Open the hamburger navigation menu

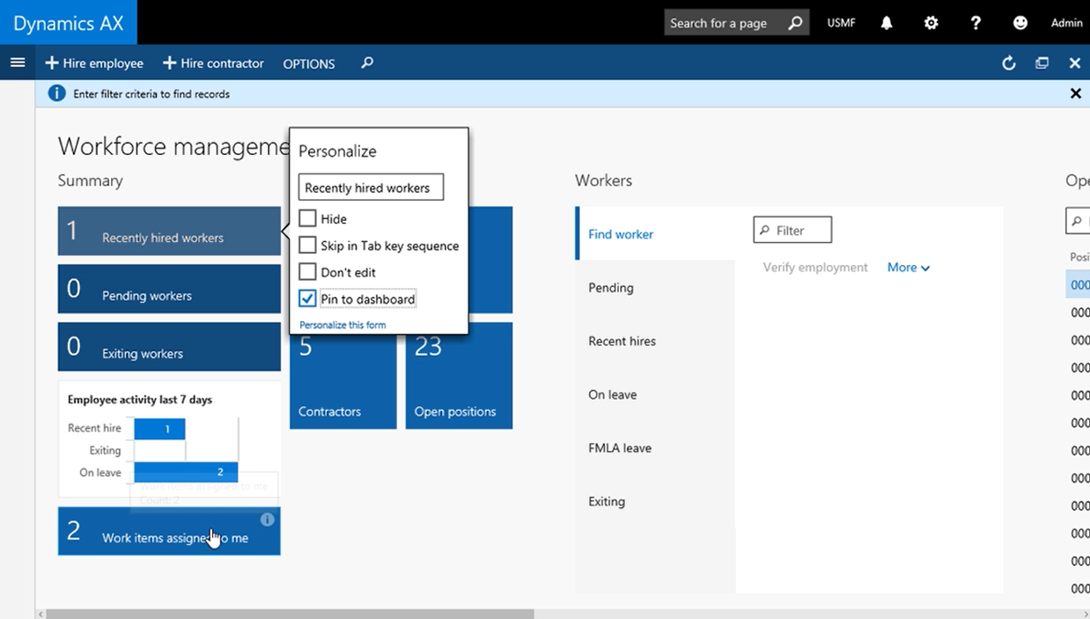17,63
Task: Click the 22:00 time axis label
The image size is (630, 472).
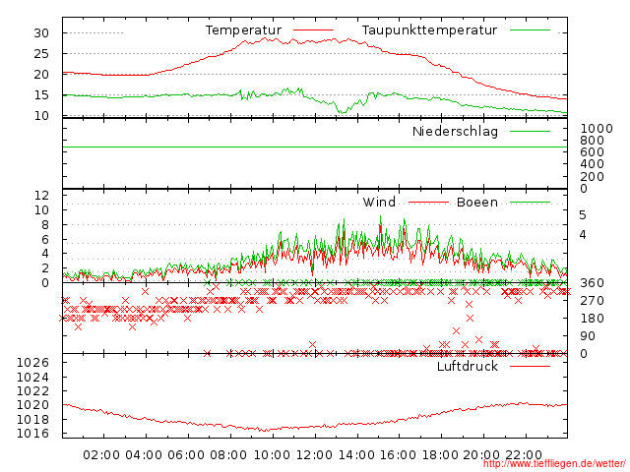Action: 525,454
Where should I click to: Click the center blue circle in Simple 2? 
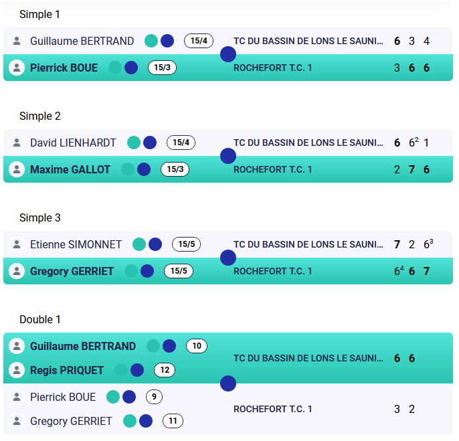228,156
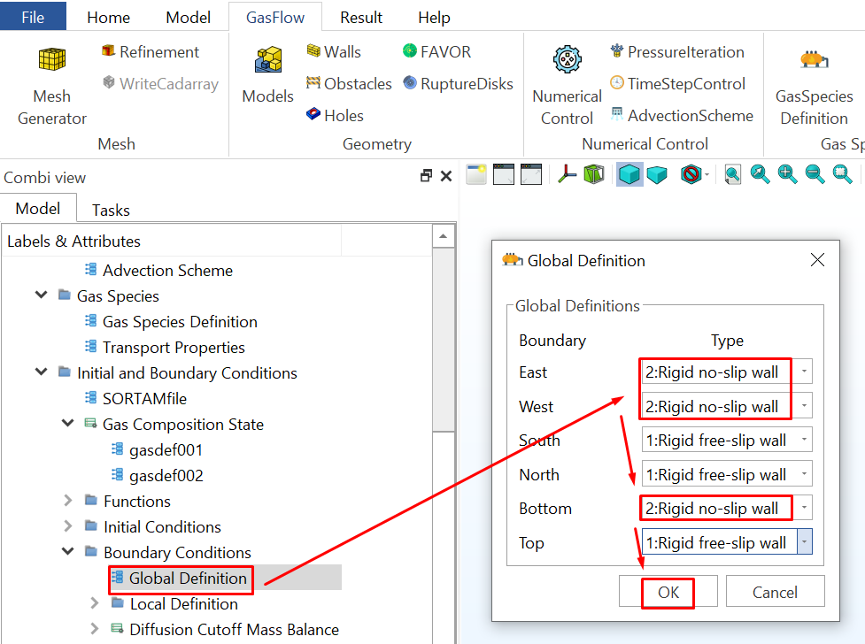Select gasdef001 in the tree

pos(166,450)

· · · ·

• Goal of the exercise:
Output exactly and only the lines from the line containing "Where should I" to the end of the entries, both included, and omit every picture.

• Result for this task:
Where should I click to: Click the center blue circle in Simple 2? 
228,156
Select gasdef001 in the tree

pos(166,450)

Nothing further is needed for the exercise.